Mango se n’è andato guardando il suo pubblico che lo guardava mentre moriva. La morte più felice, quella di un artista che lascia il palco della vita mentre è ancora – fisicamente – sul palco di un teatro, colpisce come un ossimoro biologico, come un azzardo del destino.
L’unica fortuna che ci viene incontro quando moriamo è probabilmente legata al nostro ultimo sguardo. C’è chi vede l’asfalto, chi la faccia stralunata di un medico, chi il ghigno di un killer, chi le lacrime di coloro che ci sopravvivono, c’è chi chiude gli occhi per non vedere e chi li sgrana per rubare l’ultimo filo di luce. Ma è sempre questione di fortuna.

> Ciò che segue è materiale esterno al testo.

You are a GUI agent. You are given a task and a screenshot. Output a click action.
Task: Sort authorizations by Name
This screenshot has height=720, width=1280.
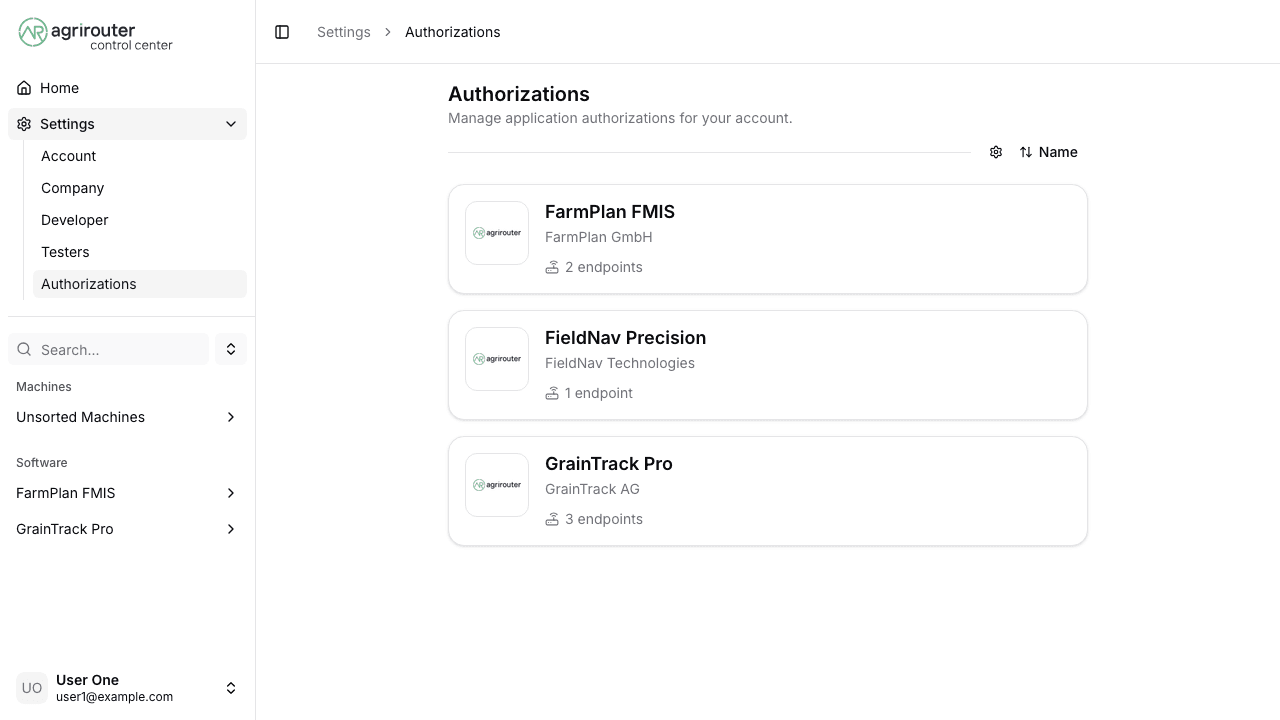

Mango è uscito di scena tra gli applausi e non importa se erano disperati. Andarsene così, quando si percorre quella impervia strada obbligata che è la vita, è un modo per lasciare lo spartito sempre aperto, per far suonare all’infinito la canzone più bella.
Quand’ero giovane pensavo spesso alla morte, ma sempre quando non avevo nulla da fare: non accadeva mai, ad esempio, che ci pensassi mentre mi arrampicavo su una falesia o mentre correvo in moto. Probabilmente perché la felicità è l’antidoto migliore contro l’overdose di realtà. Oggi alla morte penso pochissimo, mi dà più fastidio l’idea di non saper/poter più fare certe cose, che realizzare l’implacabile avanzamento del countdown.
Si è davvero fortunati quando ci si trova al cospetto della morte senza che ci sia stato il tempo di fare le presentazioni. Ecco perché sono convinto che Mango se ne sia andato felice.